The radar station on Yonaguni Island, just 150 km (93 miles) from a group of disputed islands in the East China Sea, marks Japan's first military expansion at the western end of its island chain in more than 40 years.

"We are playing close attention to Japan's relevant military trends," Defence Ministry spokesman Yang Yujun said in comments posted on the ministry's website.

"China's military will continue to carry out battle readiness patrols, military drills and other activities in the relevant area," Yang said.

Plans for the new base, which could extend Japan's monitoring capability up to the Chinese mainland, come as relations between Tokyo and Beijing have deteriorated due to the

row over the islands and Japanese Prime Minister Shinzo Abe's visit to the controversial Yasukuni Shrine, where Japanese war criminals are honoured among the country's war dead.

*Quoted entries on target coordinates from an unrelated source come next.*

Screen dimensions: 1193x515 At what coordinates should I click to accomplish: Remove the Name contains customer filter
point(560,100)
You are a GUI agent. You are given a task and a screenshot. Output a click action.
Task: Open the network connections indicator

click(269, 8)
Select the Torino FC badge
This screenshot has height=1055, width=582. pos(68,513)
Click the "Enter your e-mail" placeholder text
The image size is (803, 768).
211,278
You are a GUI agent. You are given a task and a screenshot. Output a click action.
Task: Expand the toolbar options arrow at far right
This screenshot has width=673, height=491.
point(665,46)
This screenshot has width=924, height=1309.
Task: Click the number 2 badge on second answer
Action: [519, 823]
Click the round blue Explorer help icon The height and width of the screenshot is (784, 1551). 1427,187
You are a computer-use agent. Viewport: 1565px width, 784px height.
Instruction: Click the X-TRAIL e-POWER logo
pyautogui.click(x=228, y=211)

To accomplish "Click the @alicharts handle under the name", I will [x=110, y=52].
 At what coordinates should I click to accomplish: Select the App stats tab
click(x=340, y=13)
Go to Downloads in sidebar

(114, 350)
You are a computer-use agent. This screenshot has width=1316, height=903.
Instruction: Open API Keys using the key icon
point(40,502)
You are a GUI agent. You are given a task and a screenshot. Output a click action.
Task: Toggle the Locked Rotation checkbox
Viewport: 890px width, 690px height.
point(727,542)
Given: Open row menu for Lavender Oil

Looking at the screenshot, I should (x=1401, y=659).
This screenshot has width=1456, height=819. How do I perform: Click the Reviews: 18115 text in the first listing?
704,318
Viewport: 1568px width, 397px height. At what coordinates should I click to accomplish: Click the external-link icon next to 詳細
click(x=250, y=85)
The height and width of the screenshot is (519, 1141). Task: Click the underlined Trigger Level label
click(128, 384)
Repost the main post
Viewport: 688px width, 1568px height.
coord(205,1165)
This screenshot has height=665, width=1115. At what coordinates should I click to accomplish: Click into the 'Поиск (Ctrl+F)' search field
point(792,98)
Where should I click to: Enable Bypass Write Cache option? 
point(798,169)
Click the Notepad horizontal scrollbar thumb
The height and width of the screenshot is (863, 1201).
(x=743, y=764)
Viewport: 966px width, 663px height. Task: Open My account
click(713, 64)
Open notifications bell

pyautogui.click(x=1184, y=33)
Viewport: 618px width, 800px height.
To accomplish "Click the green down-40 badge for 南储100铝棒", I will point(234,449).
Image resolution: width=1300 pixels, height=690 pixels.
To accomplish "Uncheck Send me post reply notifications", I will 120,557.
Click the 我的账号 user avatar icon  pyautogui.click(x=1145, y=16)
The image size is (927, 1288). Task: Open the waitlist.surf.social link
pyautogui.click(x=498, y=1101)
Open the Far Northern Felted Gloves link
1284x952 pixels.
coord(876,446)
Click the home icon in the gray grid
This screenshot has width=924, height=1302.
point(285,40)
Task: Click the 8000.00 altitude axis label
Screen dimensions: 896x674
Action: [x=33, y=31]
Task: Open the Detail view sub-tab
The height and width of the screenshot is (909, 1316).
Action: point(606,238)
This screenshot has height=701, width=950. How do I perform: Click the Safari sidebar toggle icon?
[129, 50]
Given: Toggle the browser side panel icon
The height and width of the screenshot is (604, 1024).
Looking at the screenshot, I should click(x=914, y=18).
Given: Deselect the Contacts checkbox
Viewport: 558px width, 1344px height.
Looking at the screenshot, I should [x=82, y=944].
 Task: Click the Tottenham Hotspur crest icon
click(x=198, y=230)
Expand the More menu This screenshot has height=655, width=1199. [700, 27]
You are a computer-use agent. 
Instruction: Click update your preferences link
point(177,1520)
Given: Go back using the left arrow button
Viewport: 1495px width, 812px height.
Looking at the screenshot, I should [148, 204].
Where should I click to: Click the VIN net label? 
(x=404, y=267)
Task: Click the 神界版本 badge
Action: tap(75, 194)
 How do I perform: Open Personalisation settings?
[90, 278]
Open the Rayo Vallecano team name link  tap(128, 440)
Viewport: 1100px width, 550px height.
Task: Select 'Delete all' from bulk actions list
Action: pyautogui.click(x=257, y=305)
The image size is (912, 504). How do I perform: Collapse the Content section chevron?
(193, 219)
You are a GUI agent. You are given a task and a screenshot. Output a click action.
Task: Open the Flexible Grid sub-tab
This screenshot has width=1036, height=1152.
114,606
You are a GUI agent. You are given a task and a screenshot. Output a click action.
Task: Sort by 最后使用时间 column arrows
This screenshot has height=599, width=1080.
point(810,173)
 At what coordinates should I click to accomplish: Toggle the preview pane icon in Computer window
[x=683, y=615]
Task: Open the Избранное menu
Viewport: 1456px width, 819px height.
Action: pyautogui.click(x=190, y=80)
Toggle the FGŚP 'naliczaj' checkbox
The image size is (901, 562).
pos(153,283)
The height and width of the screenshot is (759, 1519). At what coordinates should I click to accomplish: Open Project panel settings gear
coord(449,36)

China's ties with Japan have long been coloured by what Beijing considers Tokyo's failure to atone for its brutal wartime occupation of parts of the country.

China's modernising navy, and its increasingly assertive stance on what it sees as its sovereign maritime territory in the East China and South China Seas, has sparked nervousness from other countries in the region - particularly Japan.

The 30 sq km (11 sq mile) Yonaguni is home to 1,500 people and known for strong rice liquor, cattle, sugar cane and scuba diving. Abe's decision to put troops there shows Japan's concerns about the vulnerability of its thousands of islands and the perceived threat from China.

U.S. President Barack Obama assured ally Japan on Thursday during a state visit there that Washington was committed to its defence, but denied he had drawn any new "red line" and urged peaceful dialogue with China over the islands, called Senkaku in Japanese and Diaoyu in Chinese.